IEP(Individual Education Plans): What Should You Do When They No Longer Meet Goals

Today was Dear Son's IEP (Individual Education Plan) meeting. This is an annual event where the parents, staff (teacher, therapists, district) sit down together and go over progress during the past year and set new goals for the coming year. It can be an exciting time and a time to get involved in your child's education. In the early years, I would start a few weeks prior, creating what I thought were meaningful goals for Dear Son and working with the therapists to create goals that I thought would add real meaning to Dear Son's life. This means goals that would help Dear Son do what he wanted to do.

Over the past few years, Dear Son had numerous hospitalizations and has been diagnosed with a progressive neurological disease. During that time, it was a lot of work for him to be able to come to school at all and just make it through the day. Some days he would sleep at school but it was also good sometimes to get him up for the sake of his lungs, move him around and aspire to a somewhat normal life. During this time, it was also apparent that the old goals of putting Dear Son in a stander to help him get stronger and stand, were no longer "appropriate goals". From there, I had to shift the focus to more of a caretaker or caregiving goals. The staff wasn't quite sure what to make of this in the beginning, since they were used to more formal or traditional goals however as we go into the second year of these "caregiving goals", I think they are infinitely more comfortable with them. These caregiver goals were things that the doctors recommended that we do to keep Dear Son well. Instead of therapy goals, I like to call this, "Dear Son's Wellness Plan". This shifts boths the goals and the mindset to that of preserving health and wellness and doing things that help Dear Son maintain the health he has. For example, I have asked his school nurse to perform the following tasks when he goes to school:

• Range of motion on his arms, legs and fingers to preserve mobility and to prevent contractures.
• Massages his arms and feet with lotion while he is in his wheelchair; this prevents edema.
• Listens to his lungs so I know if they are clear or if he is coming down with something.
• Performs chest PT to help keep his lungs clear.
• Go to the mat table for more chest PT.
• Works on endurance for sitting. They allow him to sit up as long as possible and then move him to the mat table to lie down once he verbalizes it or simply after a set period of time.
• Gives him 1/2 can of formula prior to coming home for lunch so he won't be hungry.

I have explained to the group that the two main priorities are: respiratory and leg massage. Since Dear Son can't clear his airway, it's important to perform chest pt daily. At home I use the nebulizer once a day and do chest pt and when he's at school, the nurse performs chest pt. The cardiologist at Big Academic Medical Center recommends leg and foot massage to keep the edema (swelling) down in his legs and feet. I do this daily at home and it makes a big difference. Massaging his feet and legs daily keep the swelling down. Even missing a day makes a difference since you can feel the hardness in his legs. In terms of his throat, when he started getting some congestion, I wasn't clear if it was due to his throat muscles deteriorating and if it was saliva or true congestion so I asked if they could listen to his lungs every day and let me know.

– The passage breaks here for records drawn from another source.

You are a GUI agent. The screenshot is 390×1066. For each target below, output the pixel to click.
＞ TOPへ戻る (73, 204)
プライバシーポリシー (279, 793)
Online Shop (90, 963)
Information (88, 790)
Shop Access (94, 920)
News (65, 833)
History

In addition to these things, he participates in the class for morning homeroom and morning exercises. He listens to music and is given sensory items on a tray that he likes to feel and which helps him move his hands. He enjoys things like rice or cooking and mixing things with his hands. These encourage movement. They also use a therapy ball with him and another student to help him continue to move his legs. I talked to them earlier this year about working on his legs and showed him some exercises I was doing with a therapy ball to help keep them moving and active. For a long time, this wasn't working at all, but now, after starting the coconut oil, he seems better able to move and function easier. For his hands, they also have him hold onto musical instruments which he enjoys. All of these things help Dear Son keep some use of his hands.

The school has also offered to help me with any of the tasks that I do at home. It is a lot of work caring for Dear Son 24/7, especially with the medication schedule and giving him medications every six hours as well as starting the early morning feedings plus repositioning him in his bed and turning him over every two hours. Today, we agreed that they would help with his arm splints at school, placing them on his hands/arms. I also asked them about helping me with his oral/motor therapy for speech therapy. Last year's speech therapist created a plan to help him relax his muscles so I could brush his tongue easier. By brushing his tongue and keeping the bacteria at bay, it helps keep him well.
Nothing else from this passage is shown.